There are a variety of such mappings which can be applied to the physical register file within the teachings of this invention. What matters is that, regardless of which logical row or column and which data element size is used in the access, no physical row contains two or more of the required storage locations.
When the digital logic system (not shown) makes an access of a logical row or column whose address puts it within the first portion of the register file, the lookup table (or other suitable means such as a state machine or hard coded logic) uses the row-wise indicator, data size indicator, and row/column index to generate the appropriate ESel and COut values to access the required storage elements within the first portion of the register file. The ESel values select the correct storage element in each respective row of that portion of the register file, and the COut values steer them onto their correct bit lines. The first portion of the register file thus permits accessing both logical rows and logical columns.
When the digital logic system makes an access of a logical row whose address puts it within the second portion of the register file, e.g. if the first portion contains 16 logical rows 0 through 15 and the access is to logical row 27, decoder logic responds to the logical row index to generate a row select signal enabling access of a physical row within the second portion of the register file. Because the second portion does not use the COut logic, the bytes within the selected row cannot be steered and are simply output on the bit lines at their respective column positions. Thus, the second portion of the register file permits accessing only logical rows. The COut lines in the first portion of the register file are enhanced with an extra “enable” bit which, when deasserted, prevents that that row from being coupled to any of the bit lines. Alternatively, a single enable line could be added to decouple the first portion's bit lines from the second portion's bit lines.
In other embodiments, the second portion of the register file could be modified to permit accessing logical columns as well. In one such embodiment, the technique of this invention could be used. In other embodiments, other techniques could be used.
In one embodiment, two or more register files according to the teachings of this invention may be stacked vertically, to share bit lines. For example, if the physical row is 8 bytes wide, it may be convenient to include 8 physical rows in the register file so it is square. Then, if more than 8 rows are needed, it may be convenient to simply stack two such register files vertically, and use the most significant bit of the row/column index value to select between the two register files.

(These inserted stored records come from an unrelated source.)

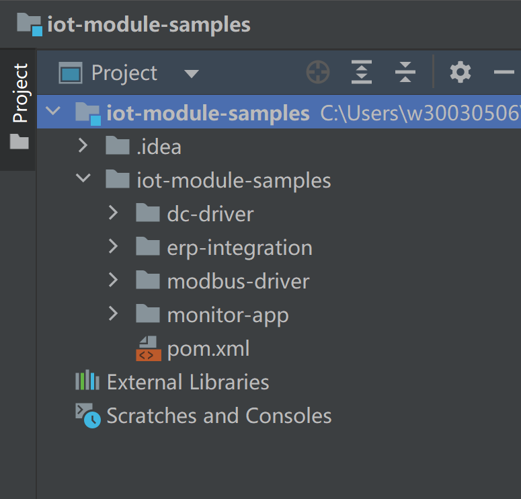Select the monitor-app folder
The image size is (521, 499).
click(x=227, y=315)
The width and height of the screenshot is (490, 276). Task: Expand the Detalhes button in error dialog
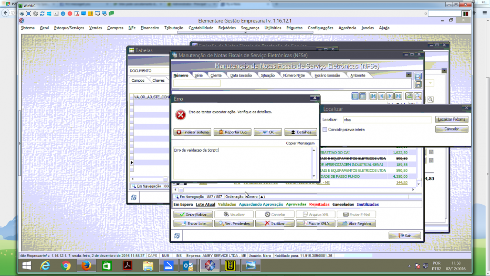(x=301, y=132)

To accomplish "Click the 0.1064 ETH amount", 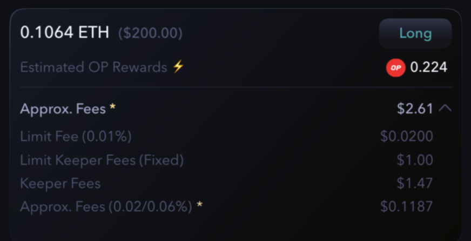I will [x=64, y=33].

When one component is said to be “adjacent” to another component, it should not be interpreted to mean that there is absolutely nothing between the two components, only that they are in the order indicated.
The various features illustrated in the figures may be combined in many ways, and should not be interpreted as though limited to the specific embodiments in which they were explained and shown.
Except where expressly indicated otherwise, the term “line” should not be interpreted as meaning exactly one single wire; rather, it generally indicates one or more wires carrying one or more related bits of data.
Those skilled in the art having the benefit of this disclosure will appreciate that many other variations from the foregoing description and drawings may be made within the scope of the present invention. Indeed, the invention is not limited to the details described above. Rather, it is the following claims including any amendments thereto that define the scope of the invention.